I can't find any examples online of how an input jsonl is supposed to look for a batch training job. When I tried with this:
{'instances': {'mimeType': 'text/plain', 'content': '0'}} {'instances': {'mimeType': 'text/plain', 'content': '1'}} {'instances': {'mimeType': 'text/plain', 'content': '1'}} {'instances': {'mimeType': 'text/plain', 'content': '2'}} {'instances': {'mimeType': 'text/plain', 'content': '8'}} {'instances': {'mimeType': 'text/plain', 'content': 'a'}} {'instances': {'mimeType': 'text/plain', 'content': 'a'}} {'instances': {'mimeType': 'text/plain', 'content': 'h'}} {'instances': {'mimeType': 'text/plain', 'content': 'q'}} {'instances': {'mimeType': 'text/plain', 'content': 's'}} {'instances': {'mimeType': 'text/plain', 'content': 'y'}} {'instances': {'mimeType': 'text/plain', 'content': 'y'}}
I got an error email saying
Error Messages: BatchPrediction could not start because no valid instances
were found in the input file.
Is there some other way this should look for it to work?
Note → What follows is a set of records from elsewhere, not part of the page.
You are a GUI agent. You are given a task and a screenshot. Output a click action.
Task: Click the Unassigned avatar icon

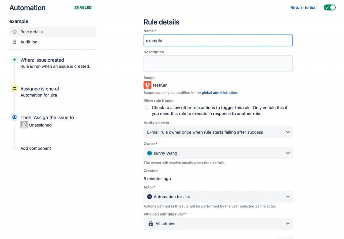click(24, 125)
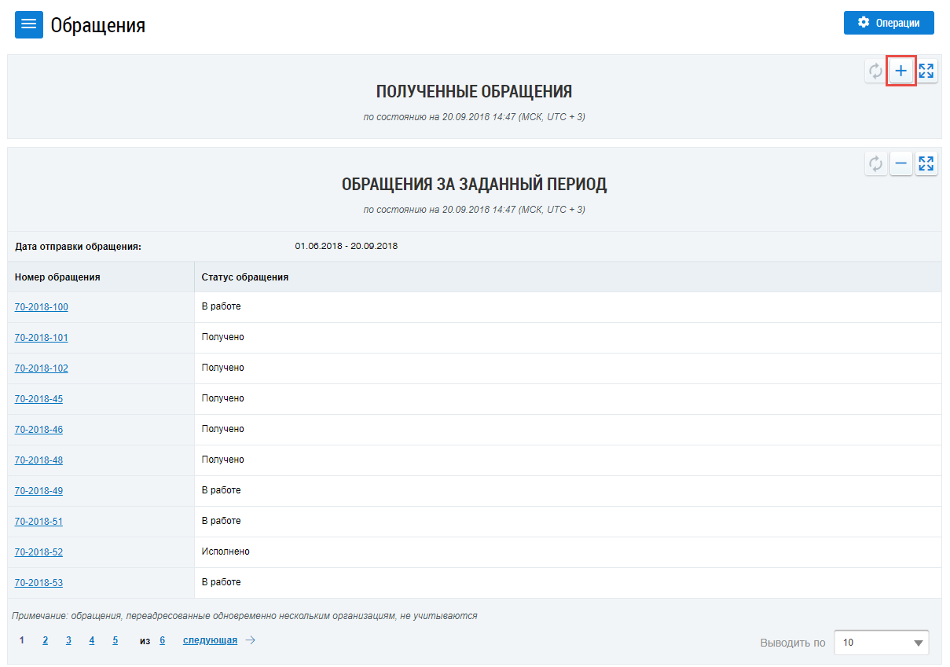This screenshot has height=667, width=950.
Task: Click the следующая next page link
Action: tap(210, 640)
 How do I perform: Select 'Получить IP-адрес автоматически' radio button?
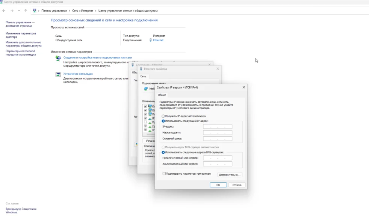(x=163, y=116)
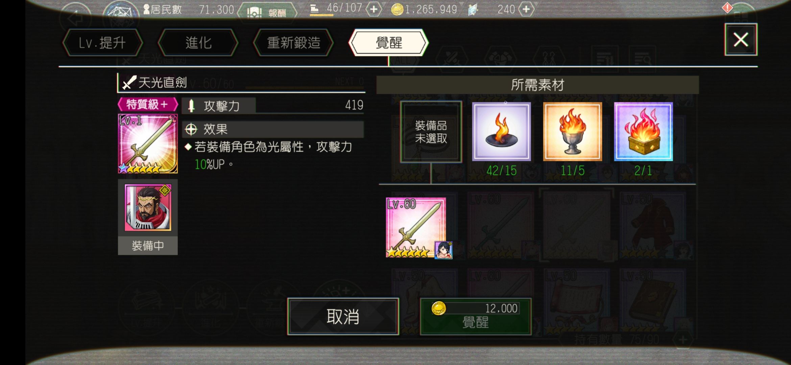Tap the silver goblet flame material icon
791x365 pixels.
572,131
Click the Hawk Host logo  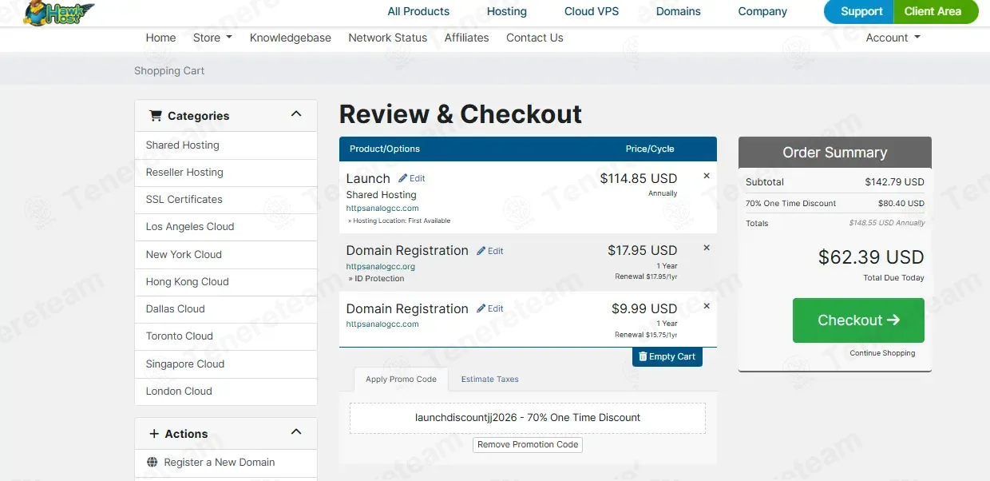(x=58, y=12)
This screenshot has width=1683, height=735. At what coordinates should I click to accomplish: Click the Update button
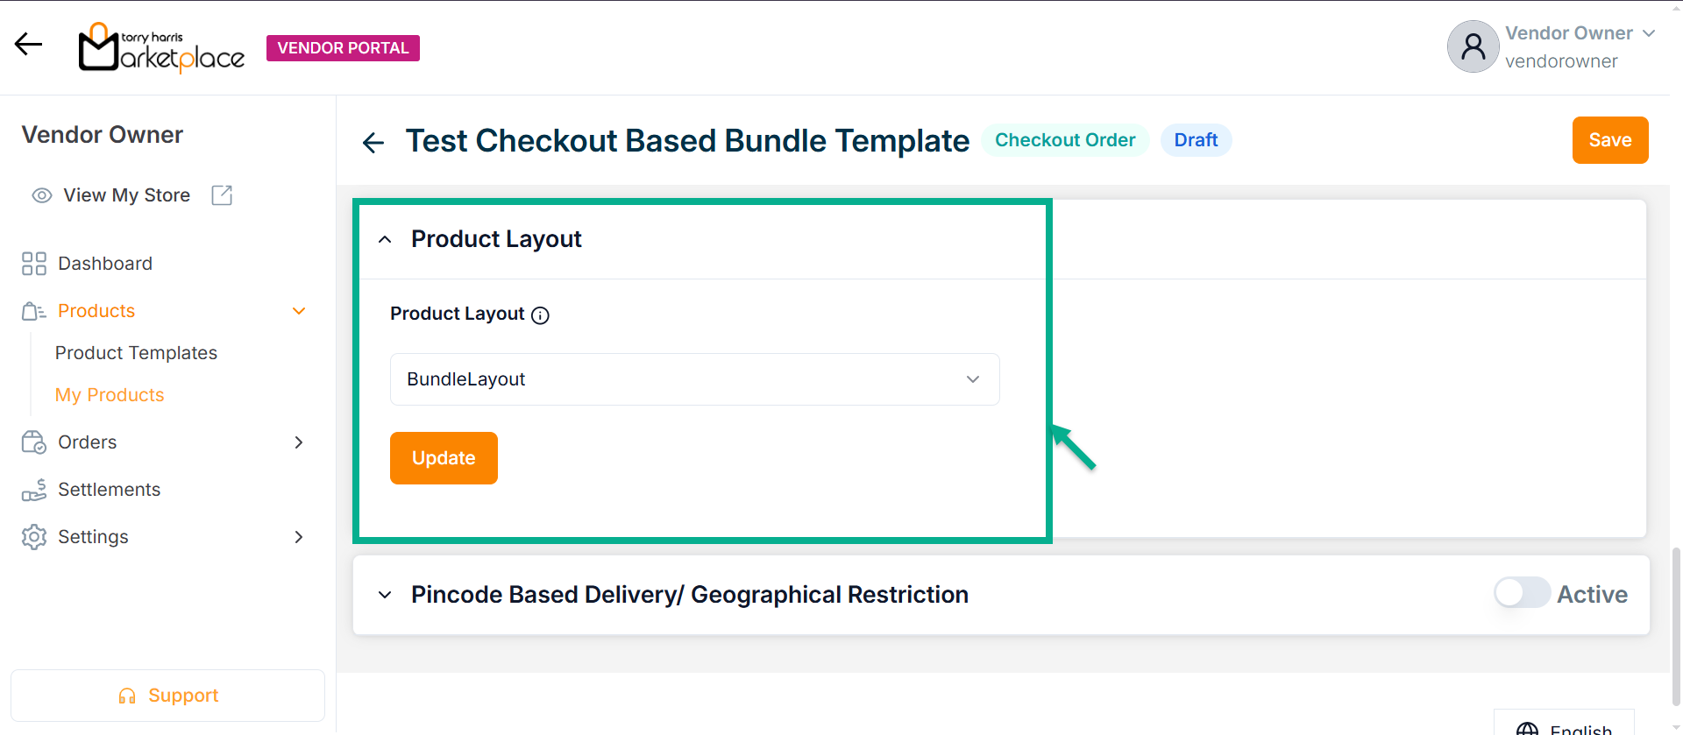tap(444, 458)
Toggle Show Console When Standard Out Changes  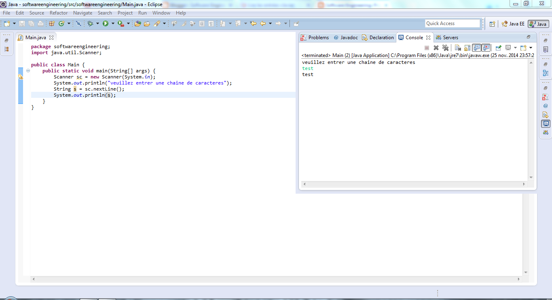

Maybe like
{
'instances': [
{'mimeType': 'text/plain', 'content': 'a'}
{'mimeType': 'text/plain', 'content': 'bc'}
{'mimeType': 'text/plain', 'content': 'de'}]
}
Hell sangersteel,
It is not possible to use a JSONL file for batch prediction of text classification. Only a CSV file format is accepted for text classification. This is indicated in the [1] [AutoML Natural Language documentation] The CSV file should only contain 1 file (input file) per row. The CSV file and each input file needs to be stored in your Cloud Storage bucket.
[1] https://cloud.google.com/natural-language/automl/docs/predict#batch_prediction.